I am sick of listening to your nonsense."
"H'm… To be sure.. of course! Fleeced.. plundered..
What we give we remember, but we don't remember what we take."
"I have never taken anything from you."
"Is that so? But when we weren't a celebrated singer, at whose expense did we live then? And who, allow me to ask, lifted you out of beggary and secured your happiness? Don't you remember that?"
"Come, go to bed. Go along and sleep it off."
"Do you mean to say you think I am drunk?.. if I am so low in the eyes of such a grand lady.. I can go away altogether."
"Do. A good thing too."
"I will, too. I have humbled myself enough. And I will go."
"Oh, my God! Oh, do go, then! I shall be delighted!"
"Very well, we shall see."
Nikitin mutters something to himself, and, stumbling over the chairs, goes out of the bedroom. Then sounds reach her from the entry of whispering, the shuffling of goloshes and a door being shut. Mari d'elle has taken offence in earnest and gone out.
"Thank God, he has gone!" thinks the singer. "Now I can sleep."

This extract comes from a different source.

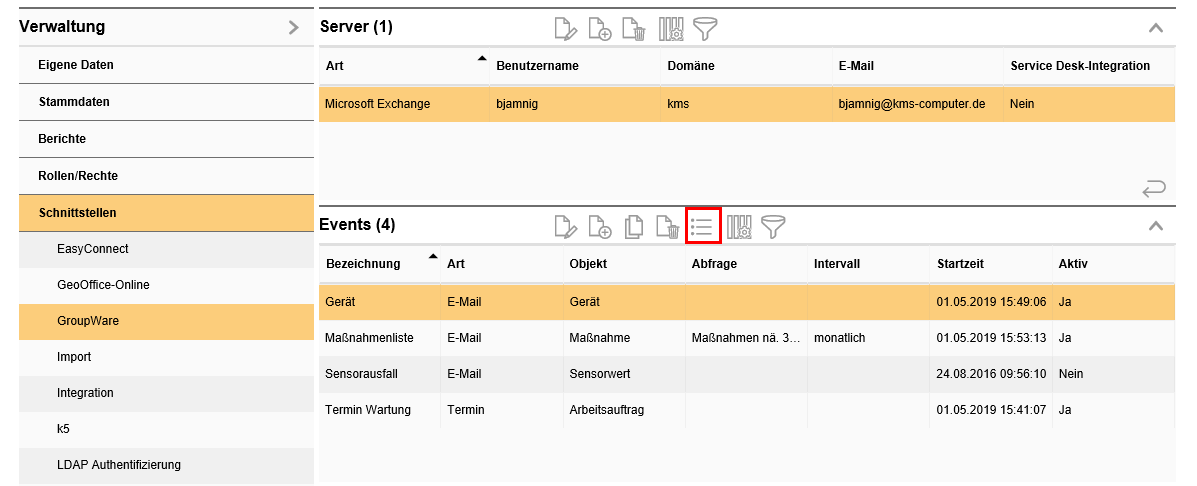Sort servers by the Benutzername column header
The image size is (1197, 486).
coord(537,66)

And as she falls asleep she thinks of her mari d'elle, what sort of a man he is, and how this affliction has come upon her. At one time he used to live at Tchernigov, and had a situation there as a book-keeper. As an ordinary obscure individual and not the mari d'elle, he had been quite endurable: he used to go to his work and take his salary, and all his whims and projects went no further than a new guitar, fashionable trousers, and an amber cigarette-holder. Since he had become "the husband of a celebrity" he was completely transformed. The singer remembered that when first she told him she was going on the stage he had made a fuss, been indignant, complained to her parents, turned her out of the house. She had been obliged to go on the stage without his permission. Afterwards, when he learned from the papers and from various people that she was earning big sums, he had 'forgiven her,' abandoned book-keeping, and become her hanger-on. The singer was overcome with amazement when she looked at her hanger-on: when and where had he managed to pick up new tastes, polish, and airs and graces? Where had he learned the taste of oysters and of different Burgundies? Who had taught him to dress and do his hair in the fashion and call her 'Nathalie' instead of Natasha?"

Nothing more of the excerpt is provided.